Fans Think They Know The Real Reason Why Mike Hates Max on Stranger Things

Fans Think They Know The Real Reason Why Mike Hates Max on Stranger Things
Image credit: Netflix

Despite the characters not interacting much in recent seasons, Mike and Max have not been the best of friends for sure.

While Finn Wolfhard's Mike Wheeler is an OG Hawkins gang member, Sadie Sink 's Max Mayfield is relatively a newcomer who only joined the group in season 2 but quickly became one of the main characters.

However, Mike was not overly enthusiastic about the new girl joining the gang, even though Lucas Sinclair (Caleb McLaughlin) liked her and did his best to make sure she fits. Mike frequently blasted Max as "annoying", arguing that she shouldn't be a part of the gang. When Sink's character became friends with his girlfriend, Eleven, the Max vs. Mike beef became even more bitter.

Fans think they know the reason why the two seemingly can't stand each other. According to Twitter user giannahalbyers, both Max and Mike have "strong tempers" and are, in fact, very similar.

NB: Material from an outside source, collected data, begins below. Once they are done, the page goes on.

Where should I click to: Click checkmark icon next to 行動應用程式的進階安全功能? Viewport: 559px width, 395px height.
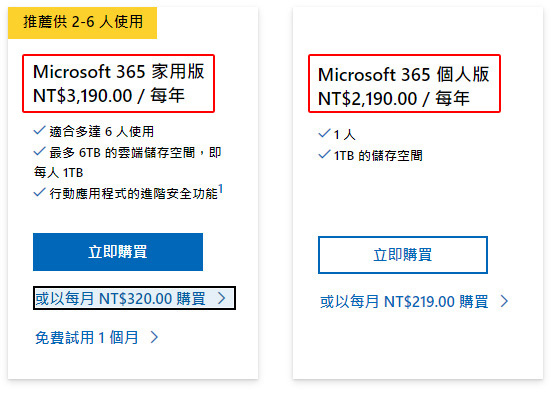coord(40,195)
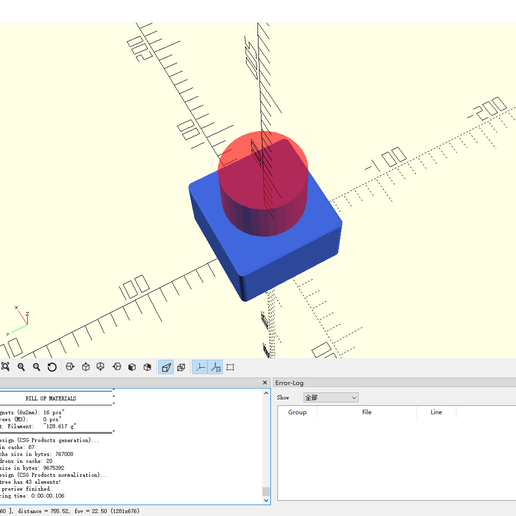Switch to the Right view cube icon
Image resolution: width=516 pixels, height=516 pixels.
tap(70, 367)
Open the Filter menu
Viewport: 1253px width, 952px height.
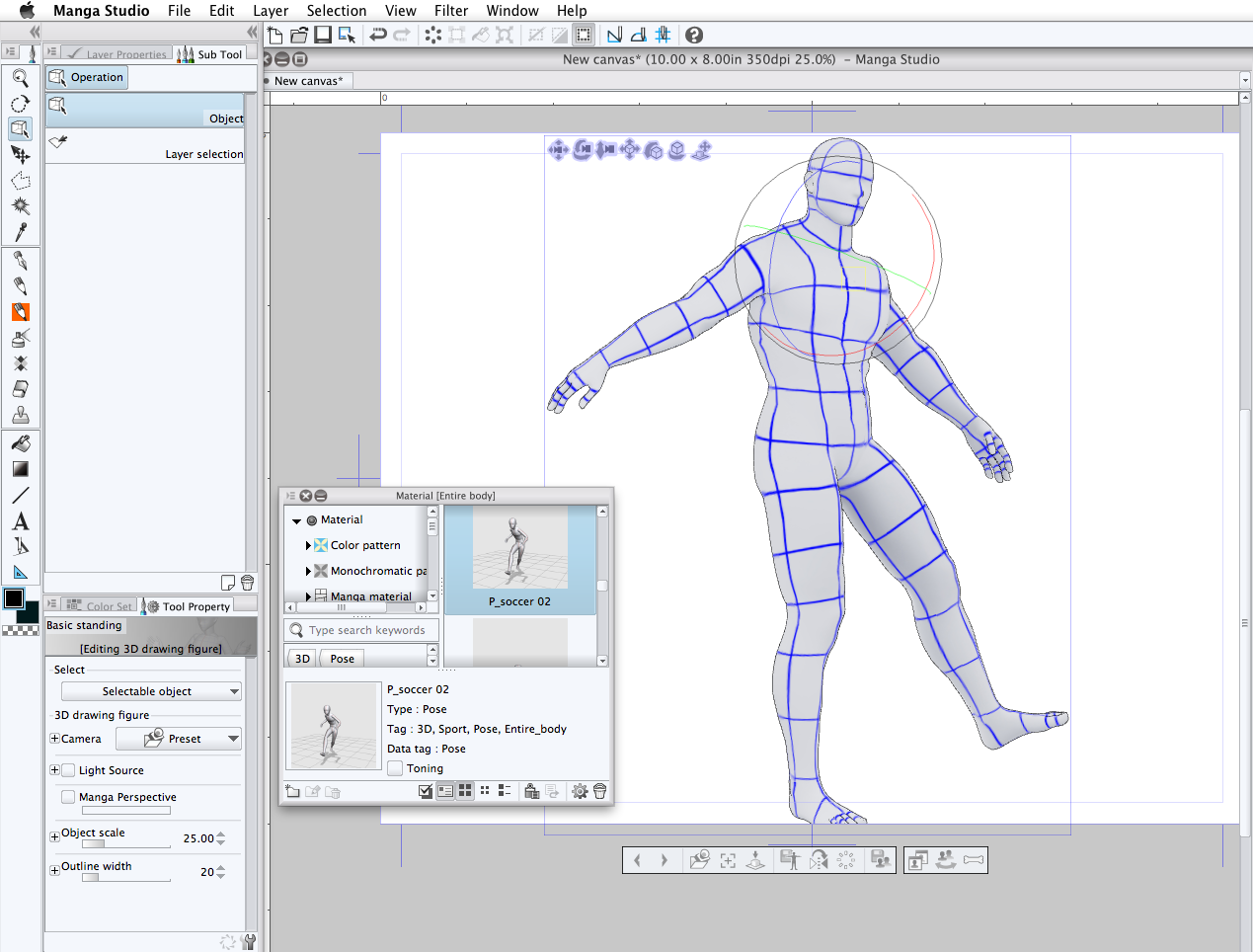click(450, 11)
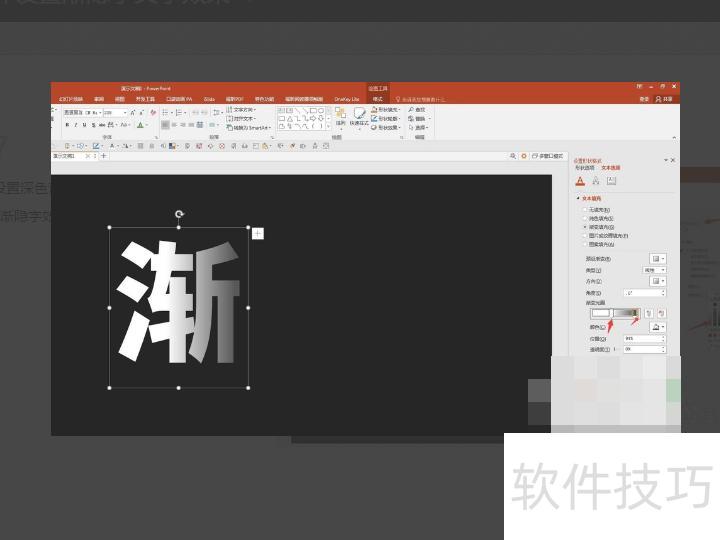Click the layout options icon beside text box
The image size is (720, 540).
[258, 233]
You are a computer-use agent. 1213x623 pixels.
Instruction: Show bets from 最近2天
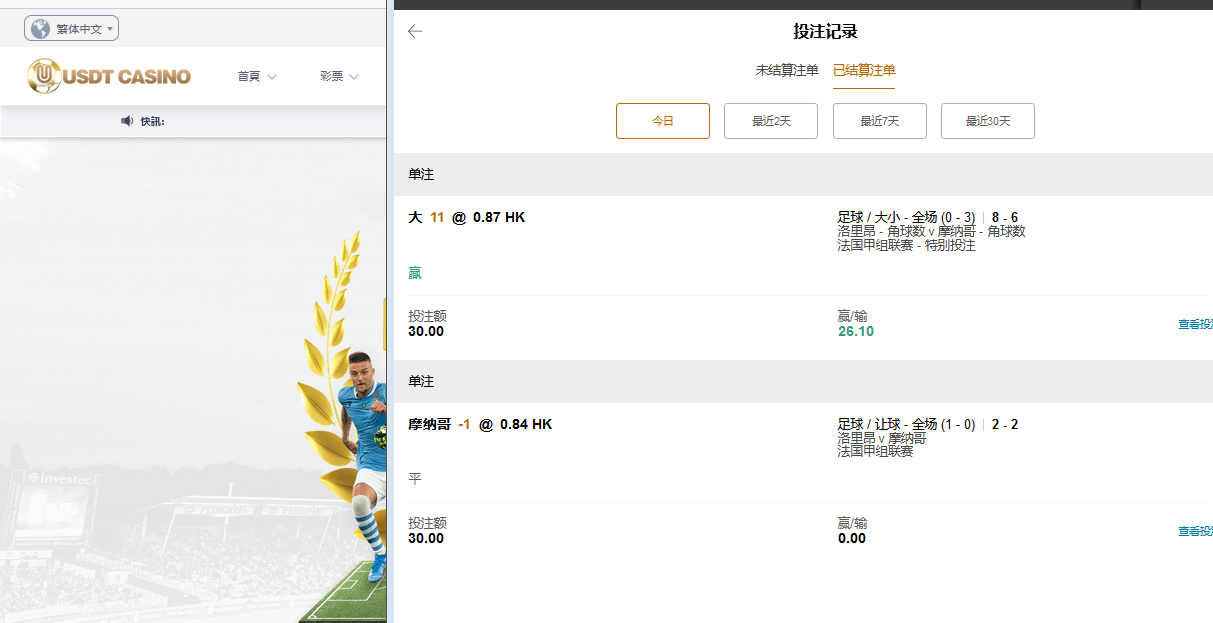[x=771, y=121]
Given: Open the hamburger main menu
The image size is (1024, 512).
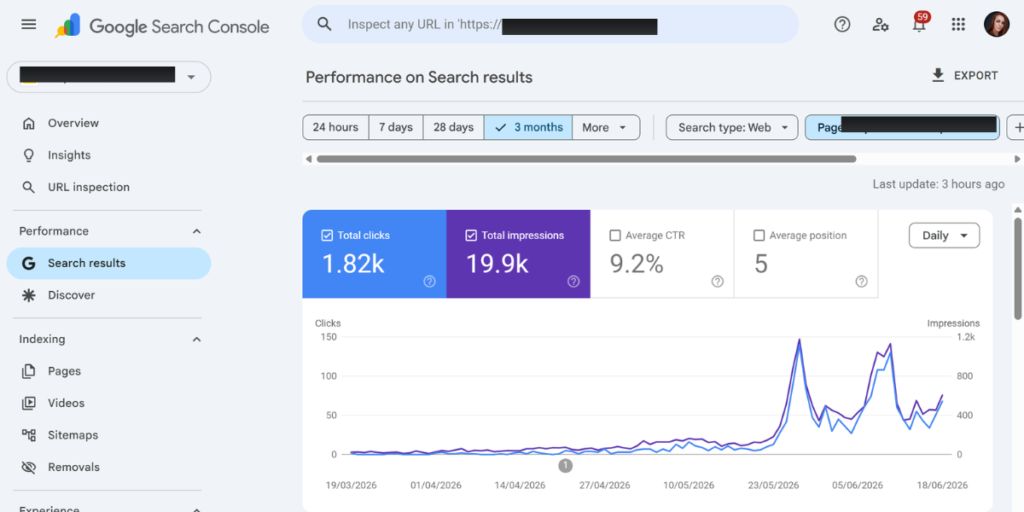Looking at the screenshot, I should tap(29, 25).
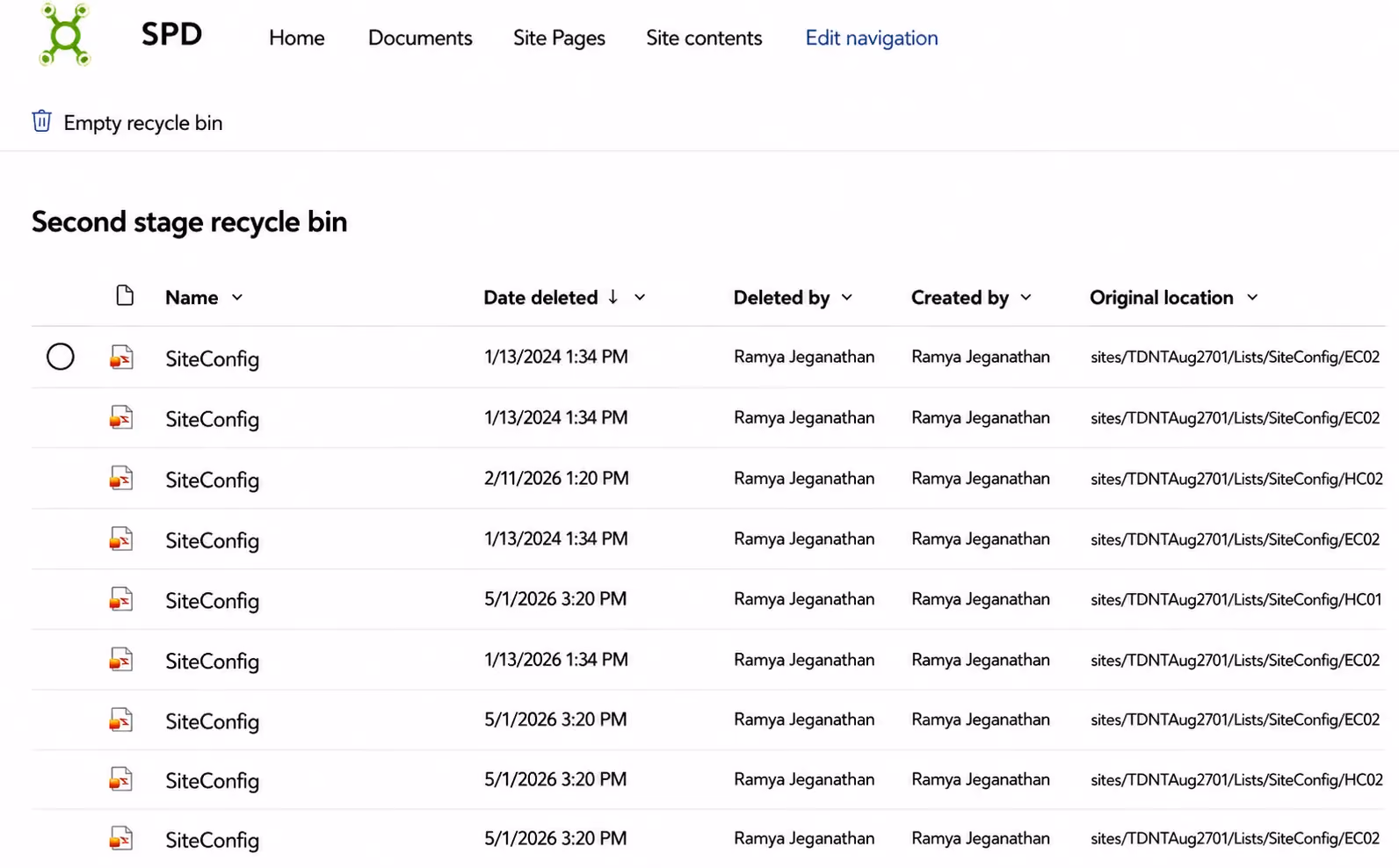Click the file icon of the last SiteConfig row
The height and width of the screenshot is (868, 1399).
[x=121, y=839]
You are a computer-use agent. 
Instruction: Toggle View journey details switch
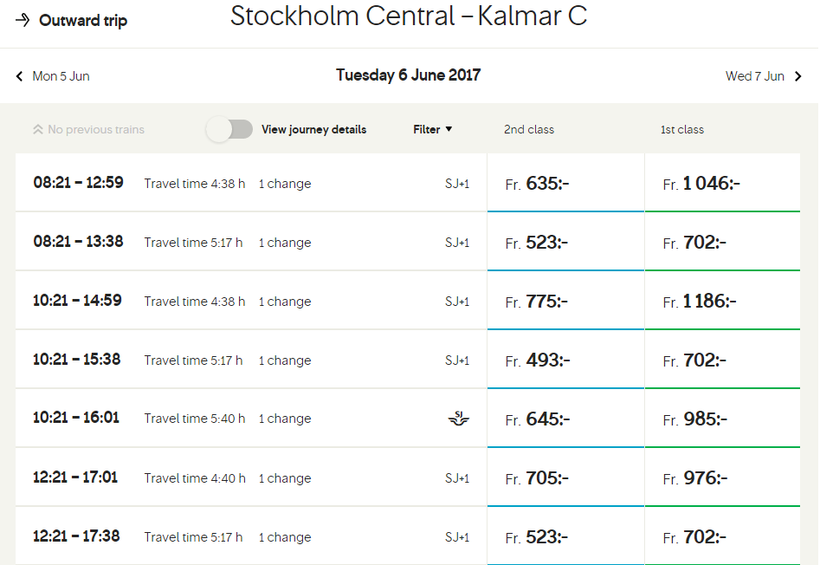pyautogui.click(x=230, y=129)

If you think about it, it makes sense.

Before Max arrived in Hawkins, Mike considered himself an undisputable leader of the gang, and no one was stealing his girlfriend's attention from him. However, Max is not too submissive and is known to have a sharp tongue and bad attitude: something that Mike clearly doesn't enjoy and views as a challenge to his leadership.

Many people believe that Max is basically a female version of Mike, and that's why he has a problem with her. Others argue that Mike hates her because "she is not Eleven." Some even suggest that her friendship with Eleven irked Mike even more — not least due to his fear of losing his "authority" over his girlfriend.

In season 4, however, the two had their time to chill, with Mike being in California sorting out his relationship with Eleven, and Max remaining in Hawkins and helping the rest of the gang in the fight against Vecna. Who knows, maybe season 5 will have Mike and Max finally becoming friendlier — or, chances are, completely turning against each other.